Che differenze ci sono tra l’acqua tipo questa, che possiamo trovare nel mantello di un pianeta come Urano o Nettuno, rispetto a quella del ghiaccio che conosciamo qui sulla Terra, quello che usiamo per fare il mojito, per intenderci?

«Il ghiaccio che troviamo sulla Terra, stabile a basse temperature, è il cosiddetto ghiaccio esagonale, in cui la disposizione degli atomi è caratterizzata da una struttura cristallina aperta e a bassa densità (più bassa dell’acqua liquida). Cambiando le condizioni di pressione e temperature il ghiaccio può diventare acqua (scaldando) o assumere una struttura cristallina diversa (comprimendo). Ecco perché all’interno di pianeti tipo Urano e Nettuno, nei quali ci aspettiamo pressioni di centinaia di miliardi di Pascal e migliaia di gradi Kelvin, l’acqua avrà una struttura e delle proprietà sicuramente diverse da quelle del ghiaccio che usiamo per fare il mojito! Probabilmente l’interno dei pianeti non sarà formato da acqua pura, ma da composti e misture di carbonio, idrogeno, ossigeno e azoto. Lo studio delle proprietà dell’acqua pura alle condizioni che ci aspettiamo all’interno di questi pianeti è comunque un primo passo verso una comprensione più approfondita dei meccanismi che hanno portato alla formazione di questi pianeti».

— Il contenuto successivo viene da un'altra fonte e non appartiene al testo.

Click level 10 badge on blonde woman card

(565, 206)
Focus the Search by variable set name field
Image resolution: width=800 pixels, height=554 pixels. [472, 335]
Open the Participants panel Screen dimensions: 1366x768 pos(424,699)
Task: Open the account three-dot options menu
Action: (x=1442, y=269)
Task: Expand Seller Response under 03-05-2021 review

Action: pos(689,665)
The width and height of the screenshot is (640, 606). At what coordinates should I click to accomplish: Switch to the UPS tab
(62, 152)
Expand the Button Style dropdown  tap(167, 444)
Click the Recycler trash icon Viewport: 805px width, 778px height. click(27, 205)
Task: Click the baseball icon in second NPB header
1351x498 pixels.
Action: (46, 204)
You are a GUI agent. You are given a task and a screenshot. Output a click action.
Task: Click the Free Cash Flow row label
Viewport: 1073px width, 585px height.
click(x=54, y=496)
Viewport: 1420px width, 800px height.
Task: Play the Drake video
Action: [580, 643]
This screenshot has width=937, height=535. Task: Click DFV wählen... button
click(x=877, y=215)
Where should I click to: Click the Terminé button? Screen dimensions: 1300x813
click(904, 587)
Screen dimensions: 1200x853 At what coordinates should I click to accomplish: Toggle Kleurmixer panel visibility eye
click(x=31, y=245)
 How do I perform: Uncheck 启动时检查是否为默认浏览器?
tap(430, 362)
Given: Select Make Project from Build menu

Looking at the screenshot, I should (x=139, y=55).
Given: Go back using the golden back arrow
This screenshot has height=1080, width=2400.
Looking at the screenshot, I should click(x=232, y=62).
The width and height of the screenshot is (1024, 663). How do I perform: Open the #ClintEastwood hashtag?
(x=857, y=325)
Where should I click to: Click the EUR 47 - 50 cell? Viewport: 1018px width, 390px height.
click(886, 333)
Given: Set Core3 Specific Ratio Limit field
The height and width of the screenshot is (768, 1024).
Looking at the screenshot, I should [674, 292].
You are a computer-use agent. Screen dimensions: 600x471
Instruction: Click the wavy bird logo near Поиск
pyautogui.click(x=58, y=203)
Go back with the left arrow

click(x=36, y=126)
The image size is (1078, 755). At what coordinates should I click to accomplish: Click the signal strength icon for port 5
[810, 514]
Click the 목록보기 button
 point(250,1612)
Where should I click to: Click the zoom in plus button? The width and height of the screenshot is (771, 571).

Quali sono le implicazioni e gli sviluppi futuri di questo lavoro? 

«Le implicazioni si possono identificare su diversi fronti: per quanto riguarda la fisica fondamentale, è la prima osservazione sperimentale che questo stato della materia, predetto sulla base di calcoli teorici più di 30 anni fa, esiste nell’acqua. Un’altra implicazione per le scienze riguarda il campo magnetico di questi pianeti, che è intimamente legato a come si sono formati ed evoluti. La visione di molti planetologi è che Urano e Nettuno siano caratterizzati da una struttura interna formata da fluidi convettivi. Altri hanno invece postulato una struttura a strati, con un sottile strato fluido e un mantello di ghiaccio superionico per spiegare le anomalie del campo magnetico di questi pianeti. La scoperta che il ghiaccio è in effetti superionico alle condizioni interne di Urano e Nettuno dà credito a questa teoria. Anche gli sviluppi futuri sono molteplici. Una domanda ovvia è: qual è l’effettiva struttura dell’ossigeno nell’acqua superionica? Con esperimenti di diffrazione X si potrà rispondere a tale quesito. Ulteriori sviluppi riguardano l’esplorazione del diagramma di fase dell’acqua a più alte pressioni per vedere fino a dove si estende il dominio di stabilità del ghiaccio superionico. Non tralasciamo, ovviamente, lo studio delle misture di C-H-O-N per avere un’idea più precisa di cosa succede all’interno di questi pianeti».